- Opening Delimiter -

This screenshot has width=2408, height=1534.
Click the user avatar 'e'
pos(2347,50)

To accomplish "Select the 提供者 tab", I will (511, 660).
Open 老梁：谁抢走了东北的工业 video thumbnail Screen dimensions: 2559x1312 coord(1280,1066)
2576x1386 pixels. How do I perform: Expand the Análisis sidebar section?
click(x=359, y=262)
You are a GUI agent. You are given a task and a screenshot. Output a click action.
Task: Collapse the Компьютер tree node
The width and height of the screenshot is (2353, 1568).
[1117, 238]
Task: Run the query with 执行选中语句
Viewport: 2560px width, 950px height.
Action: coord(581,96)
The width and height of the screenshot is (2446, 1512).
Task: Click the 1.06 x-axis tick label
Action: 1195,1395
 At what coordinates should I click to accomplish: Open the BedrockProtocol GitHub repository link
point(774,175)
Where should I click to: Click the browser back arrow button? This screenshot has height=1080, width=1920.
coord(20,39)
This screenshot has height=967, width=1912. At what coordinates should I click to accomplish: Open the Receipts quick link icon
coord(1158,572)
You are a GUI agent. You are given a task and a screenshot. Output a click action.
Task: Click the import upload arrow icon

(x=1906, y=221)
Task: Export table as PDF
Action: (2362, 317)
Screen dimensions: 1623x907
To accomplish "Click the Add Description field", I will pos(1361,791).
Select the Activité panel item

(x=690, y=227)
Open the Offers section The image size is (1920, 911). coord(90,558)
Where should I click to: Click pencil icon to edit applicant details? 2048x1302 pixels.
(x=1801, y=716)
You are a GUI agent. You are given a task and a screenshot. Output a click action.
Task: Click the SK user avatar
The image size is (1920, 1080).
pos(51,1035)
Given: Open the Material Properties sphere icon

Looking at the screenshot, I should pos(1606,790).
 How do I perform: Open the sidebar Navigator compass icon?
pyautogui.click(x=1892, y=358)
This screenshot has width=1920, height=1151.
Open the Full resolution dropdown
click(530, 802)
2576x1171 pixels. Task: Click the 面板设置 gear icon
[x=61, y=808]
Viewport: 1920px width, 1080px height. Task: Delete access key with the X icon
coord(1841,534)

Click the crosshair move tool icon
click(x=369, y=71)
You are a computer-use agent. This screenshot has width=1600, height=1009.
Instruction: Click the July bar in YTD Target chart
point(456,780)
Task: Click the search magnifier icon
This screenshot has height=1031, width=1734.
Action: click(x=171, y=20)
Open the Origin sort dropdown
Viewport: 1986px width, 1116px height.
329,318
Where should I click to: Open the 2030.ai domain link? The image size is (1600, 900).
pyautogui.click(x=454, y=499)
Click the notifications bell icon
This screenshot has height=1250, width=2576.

- Closing Delimiter -

Give back exactly the lines of the listing, starting with the first and ending with the one bearing "Task: Collapse the Компьютер tree node". Add no other lines.

This screenshot has width=2408, height=1534.
Click the user avatar 'e'
pos(2347,50)

To accomplish "Select the 提供者 tab", I will (511, 660).
Open 老梁：谁抢走了东北的工业 video thumbnail Screen dimensions: 2559x1312 coord(1280,1066)
2576x1386 pixels. How do I perform: Expand the Análisis sidebar section?
click(x=359, y=262)
You are a GUI agent. You are given a task and a screenshot. Output a click action.
Task: Collapse the Компьютер tree node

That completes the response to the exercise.